[WORK REQUIRED]
Look below for the lines from the one with "11 (766, 145)" to the one with "Jun 01 (611, 868)", and copy exactly those lines, both ends included.

:: LISTED ENTRIES

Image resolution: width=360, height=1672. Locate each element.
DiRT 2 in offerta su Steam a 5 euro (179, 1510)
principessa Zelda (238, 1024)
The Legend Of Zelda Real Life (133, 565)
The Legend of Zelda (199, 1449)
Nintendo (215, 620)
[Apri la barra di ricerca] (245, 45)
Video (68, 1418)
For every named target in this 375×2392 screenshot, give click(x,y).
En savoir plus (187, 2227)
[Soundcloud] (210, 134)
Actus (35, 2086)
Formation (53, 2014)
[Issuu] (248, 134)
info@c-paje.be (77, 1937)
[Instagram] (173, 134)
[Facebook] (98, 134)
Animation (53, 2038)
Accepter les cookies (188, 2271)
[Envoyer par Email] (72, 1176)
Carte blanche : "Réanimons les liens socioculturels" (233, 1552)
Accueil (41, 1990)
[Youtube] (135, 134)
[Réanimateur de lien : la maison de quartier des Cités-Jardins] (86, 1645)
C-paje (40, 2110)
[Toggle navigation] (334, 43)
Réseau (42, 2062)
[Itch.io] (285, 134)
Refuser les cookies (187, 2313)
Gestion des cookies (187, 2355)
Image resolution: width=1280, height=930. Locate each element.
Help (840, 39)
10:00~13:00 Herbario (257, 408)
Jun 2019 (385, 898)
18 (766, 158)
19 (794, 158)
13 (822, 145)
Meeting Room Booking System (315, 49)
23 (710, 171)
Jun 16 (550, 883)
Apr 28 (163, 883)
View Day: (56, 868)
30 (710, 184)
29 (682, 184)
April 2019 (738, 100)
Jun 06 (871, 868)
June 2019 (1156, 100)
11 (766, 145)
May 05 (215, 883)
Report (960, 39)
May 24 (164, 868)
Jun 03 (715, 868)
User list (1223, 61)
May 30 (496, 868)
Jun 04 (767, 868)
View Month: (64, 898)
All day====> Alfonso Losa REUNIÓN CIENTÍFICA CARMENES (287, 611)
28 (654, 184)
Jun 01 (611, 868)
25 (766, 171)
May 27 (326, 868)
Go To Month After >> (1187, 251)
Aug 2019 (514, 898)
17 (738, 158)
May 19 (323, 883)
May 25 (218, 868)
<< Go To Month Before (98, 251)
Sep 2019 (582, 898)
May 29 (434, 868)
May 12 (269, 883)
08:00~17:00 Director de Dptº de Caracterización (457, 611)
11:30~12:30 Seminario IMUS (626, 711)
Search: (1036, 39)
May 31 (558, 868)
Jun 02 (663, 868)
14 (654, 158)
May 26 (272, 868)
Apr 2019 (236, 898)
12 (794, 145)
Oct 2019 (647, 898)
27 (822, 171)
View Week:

::::

[TASK RESULT]
11 (766, 145)
May 05 (215, 883)
Report (960, 39)
May 24 (164, 868)
Jun 03 (715, 868)
User list (1223, 61)
May 30 (496, 868)
Jun 04 (767, 868)
View Month: (64, 898)
All day====> Alfonso Losa REUNIÓN CIENTÍFICA CARMENES (287, 611)
28 (654, 184)
Jun 01 (611, 868)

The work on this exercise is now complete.